** Opening Provided text block **

Company-Specific & Strategic Commentary

  • Core Diagnostics Integration: Core is transitioning from outsourcing genomic tests to in-house processing as of January 2026. This shift is expected to move Core to a high single-digit EBITDA margin exit run rate in Q4 FY26.
  • Science-led Innovation: Metropolis received its first patent for a TB-related infection management system. This distinguishes the company in the clinical space and deepens ties with prescribing clinicians.
  • Network Rationalization: The company added 110 centers in Q3 (300 in 9 months) reaching 750 towns. Concurrently, 4 labs were closed during the quarter to eliminate duplicate infrastructure following acquisitions.
  • Capital Allocation: The Board approved a 3:1 bonus share issue. This move aims to reward shareholders and improve market liquidity, reflecting confidence in the company’s financial reserves.

Guidance & Outlook

Metric Guidance / Outlook Commentary
Organic Revenue Growth 12% - 13% for FY26 Management expects to hit the higher end of this range given Q4 seasonality.
Margin Expansion 70 - 100 bps for FY26 Driven by material productivity and operational efficiencies in the organic business.
Core Diagnostics Margin High single-digit EBITDA Expected exit run rate for Q4 FY26 following the insourcing of genomics tests.
Pricing Deferred Price Hikes While the environment allows for increases, hikes were deferred in Jan 2026 to pass on GST benefits.

Risks & Constraints

Risk Context
Labor Code Implementation A one-time impact of ₹9 crores was recorded in Q3, with a recurring impact estimated at ₹5–6 crores annually.

** Closing Provided text block **

#### Work order 1:
Decide whether each statement agrees with the Metropolis commentary, answering yes or no and quoting the deciding words: (a) Core is moving genomic tests from outsourcing to in-house processing as of January 2026. (b) The company raised its prices in January 2026. (c) Four labs were closed during the quarter.
#### Work order 2:
Extend the Metropolis commentary, picking up after its final line.

** Opening Data excerpts block **

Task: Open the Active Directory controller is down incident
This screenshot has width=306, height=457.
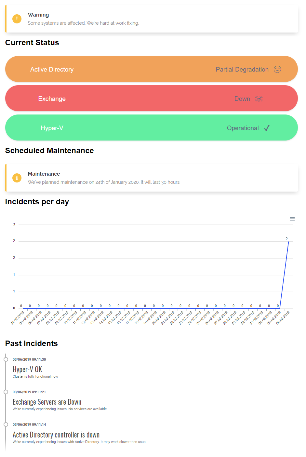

** Closing Data excerpts block **
** Opening Data excerpts block **

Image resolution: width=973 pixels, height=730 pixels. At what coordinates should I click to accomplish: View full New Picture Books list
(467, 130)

** Closing Data excerpts block **

#### Task answer 1:
(a) Yes: "Core is transitioning from outsourcing genomic tests to in-house processing as of January 2026."
(b) No: "hikes were deferred in Jan 2026 to pass on GST benefits."
(c) Yes: "4 labs were closed during the quarter to eliminate duplicate infrastructure following acquisitions."

#### Task answer 2:
Margin Dilution from M&A Recent acquisitions, specifically Core Diagnostics, currently operate at lower margins than the group average, weighing on consolidated profitability.
Competitive Intensity While routine testing faces price pressure from digital players, management notes that premium genomics and specialty tests require higher “trust” barriers.

Q&A Highlights

Genomics Strategy

  • Question: How will genomics contribute given high competition and low volumes? (Surya Narayan Patra)
  • Answer: Genomics is essential for oncology and neurology, the fastest-growing therapeutic areas. While gross margins on stand-alone tests are lower, they significantly increase EBITDA per patient when part of a battery of tests (Ameera Shah).

Margin Drivers

  • Question: What drove the 280 bps organic margin expansion? (Anshul Agrawal)
  • Answer: It was primarily material productivity and procurement efficiencies, not GST changes. GST impact on reagents was marginal as some were already at 5% (Surendran Chemmenkotil).

Pricing and GST

  • Question: Will you increase prices given the current environment? (Shyam Srinivasan)
  • Answer: The market can absorb hikes, but we deferred the usual January price revision to observe the market and pass on GST benefits from reagent cost reductions (Surendran Chemmenkotil).

Radiology Foray

  • Question: What are the plans for the radiology segment? (Anshul Agrawal)
  • Answer: We are scaling low-end radiology (ECG, X-ray) across centers and exploring a pilot for high-end radiology to leverage brand trust with doctors (Ameera Shah).

Key Takeaway

Metropolis Healthcare delivered a robust Q3 FY26 with group revenue increasing 26% YoY to ₹405 crores, underpinned by 15% organic growth and the successful integration of North-based acquisitions. Despite Q3 being a seasonally soft quarter, the company maintained a strong 25.0% organic EBITDA margin through disciplined cost management and a strategic shift toward high-quality B2B partnerships. A material milestone was the insourcing of genomic testing in January 2026, which is projected to improve Core Diagnostics’ margins to high single digits in Q4. Strategically, the company is moving deeper into 750 towns via a franchisee-led model while rationalizing its lab footprint. With a net debt-free balance sheet and a 3:1 bonus issue announced, management remains confident in achieving the upper end of its 12-13% organic growth guidance for FY26 while maintaining a focus on high-complexity specialty diagnostics.